Hogfather is the two-part film adaptation of Terry Pratchett’s Discworld novel of the same name. It’s available on DVD in both region 1/NTSC and region 2/PAL.
Assassin-in-training Mr Teatime (Marc Warren) is assigned the job of inhuming the Discworld’s Father Christmas, the Hogfather. Teamtime, as thorough and experimental as he is crazy, takes the round-about path to finding a way of destroying a mythical figure: destroy belief as a whole. Thankfully, the grim reaper, Death, is there to step in as Hogfather and keep belief alive, even as Teatime ransacks the Tooth Fairy’s castle, looking for discarded teeth. Suspicious as to why her grandfather is parading around in a false beard and pillow tucked under his coat, Death’s granddaughter Susan sets out to investigate the goings-on at the Tooth Fairy’s castle where Teatime’s inner child meets Susan’s inner babysitter.
Terry Pratchett (1948-2015) was a fantasy novelist and humorous satirist most well known for his Discworld book series. He also wrote books for young adults and children.
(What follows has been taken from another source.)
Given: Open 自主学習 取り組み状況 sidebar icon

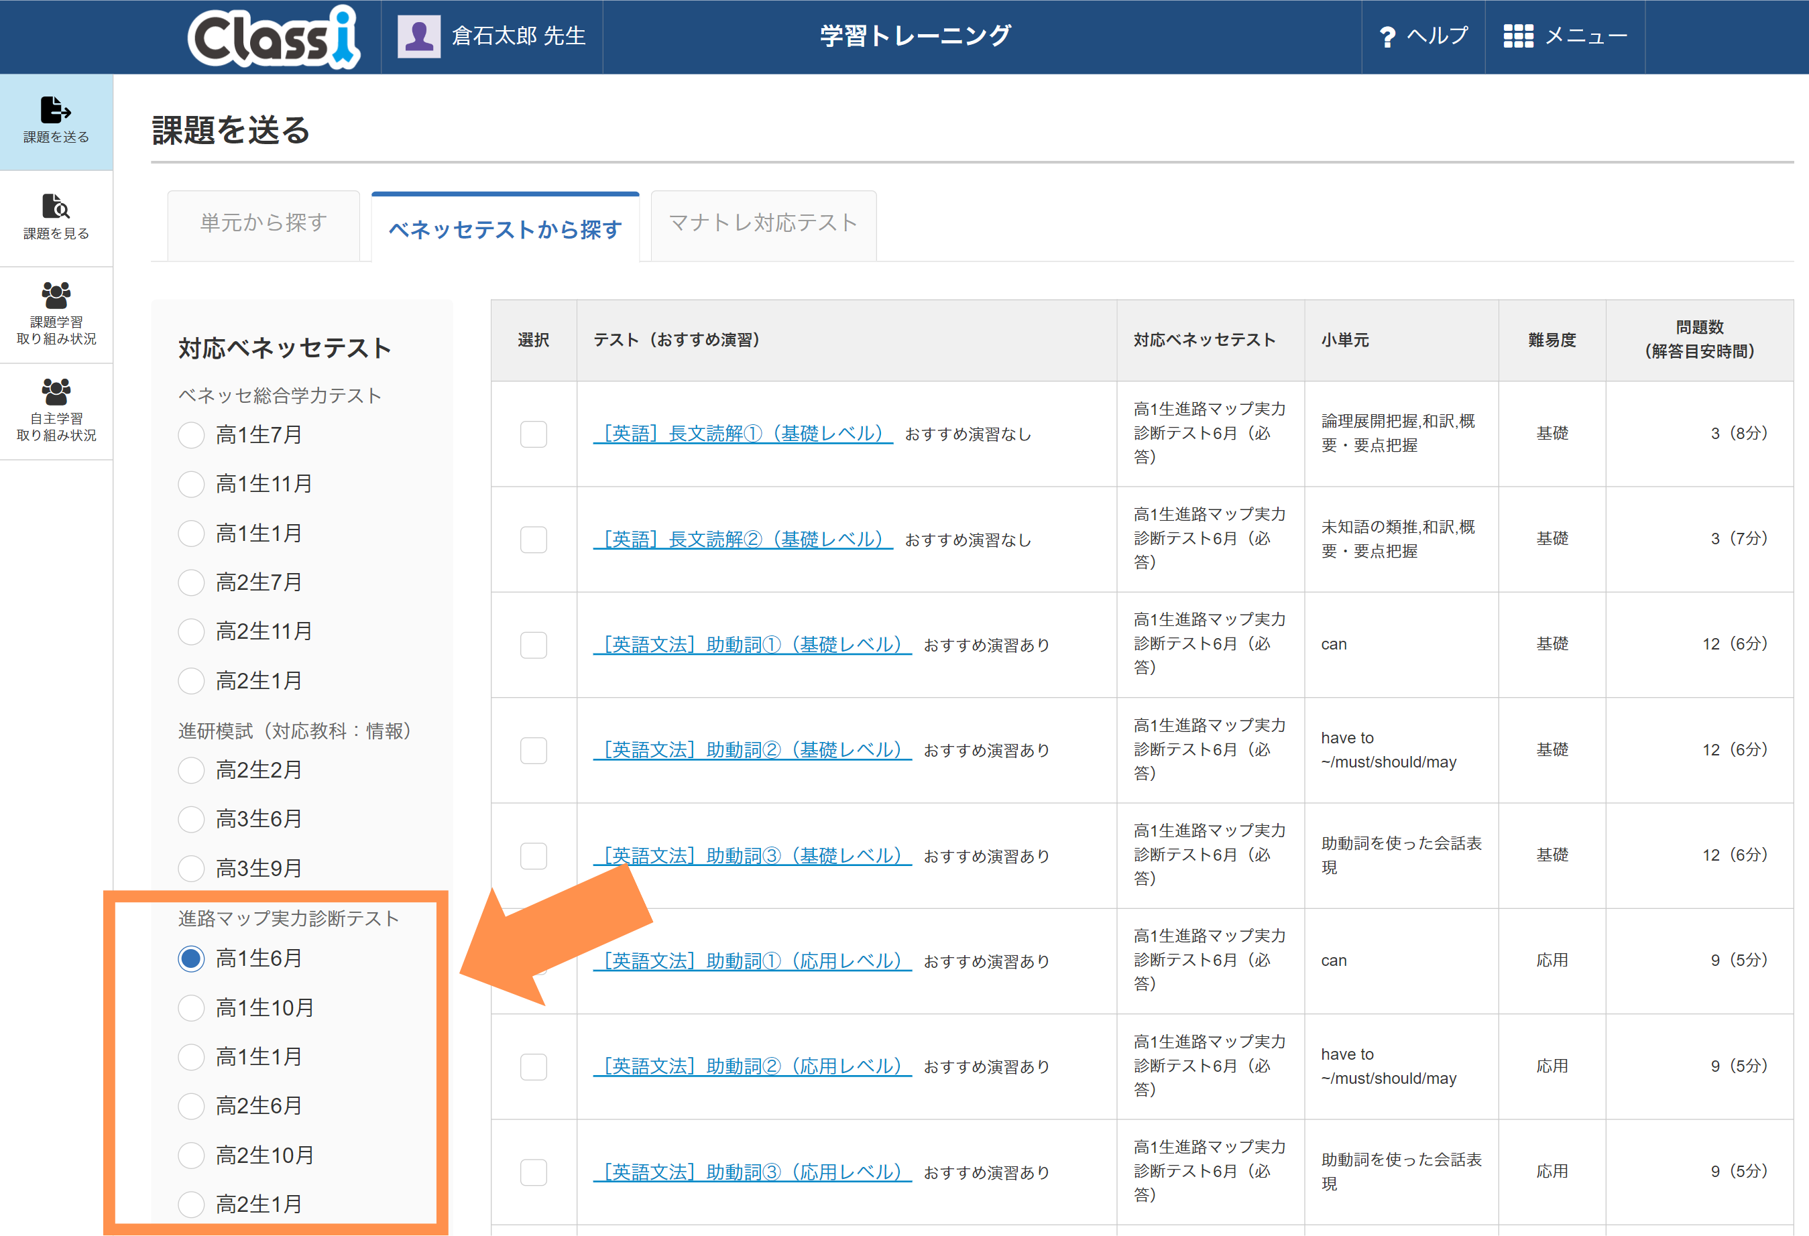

He co-wrote Good Omens with Neil Gaimain. @terryandrob
On one hand, the moral of the story dictated to us by Death in the end is beautiful: That we must believe the little lies in order to believe the big ones–like justice–and make them become reality. On the other hand, the end of a straightforward narrative unravels in the final act of this three-hour film, and we find ourselves either back in time or in a timeless space where we witness the birth of the Hogfather. It’s metaphorical, but it’s also real at the same time, and it’s all a little blurry. Luckily, you have jokes, primarily by Sir David Jason playing Albert, to keep you somewhat on the ground…or in the sleigh.
The pacing, as is true with all the two-part Discworld movies, is very slow. They could have done the book in two hours or less, but they milk it for viewing figures, as they split it over two nights on Sky. It moves the pace a book moves, but if you’re into that, it’s not so bad. You get all the jokes and sideplots that you get in the book, which usually get taken out for films. It’s really for the fans.
For being a TV movie, and therefore fairly low-budget, the film does look good. It has the Victorian look to the clothing, and makeshift appeal to technology, like the complicatedly analogue computer machine Hex.